On 8 Jul 2024 01:03 +0200, from ay...@fsfe.org (David Ayers):
> Hello everyone!
> 
> My Debian 12/bookworm laptop uses DHCP with NetworkManager which
> produce an /etc/resolv.conf containing:
> # Generated by NetworkManager
> ```
> search home
> nameserver 192.168.1.254
> ```

Note that .home is somewhat of a special snowflake with regards to
TLDs. It was suggested as the default for HNCP in 2016 (RFC 7788
section 8 <https://www.rfc-editor.org/rfc/rfc7788#section-8>);
rejected as a gTLD in 2018
<https://www.icann.org/en/board-activities-and-meetings/materials/approved-board-resolutions-regular-meeting-of-the-icann-board-04-02-2018-en#2.c>;
and then the usage from RFC 7788 was effectively superceded by the
recommendation and assignment for non-unique use of home.arpa a few
months later in RFC 8375 <https://www.rfc-editor.org/rfc/rfc8375>.

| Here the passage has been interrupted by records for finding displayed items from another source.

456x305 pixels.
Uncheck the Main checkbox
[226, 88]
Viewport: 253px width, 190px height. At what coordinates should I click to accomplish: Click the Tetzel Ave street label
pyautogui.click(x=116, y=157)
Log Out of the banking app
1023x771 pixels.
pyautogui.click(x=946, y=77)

This may or may not have anything to do with your issues; but in
general, making up own TLDs and hoping that they will never conflict
with public ones is a bad idea these days. Just look at how many
internal names suddenly started having issues after Google was
assigned .dev in 2019; to say nothing of that they made it a
preloaded-HSTS TLD.

It's better to either use .home.arpa (which is specifically reserved
for the purpose) or to actually register a domain (even if the name
server delegations are bogus so it never meaningfully resolves on the
public Internet).

-- 
Michael Kjörling                     🔗 https://michael.kjorling.se
“Remember when, on the Internet, nobody cared that you were a dog?”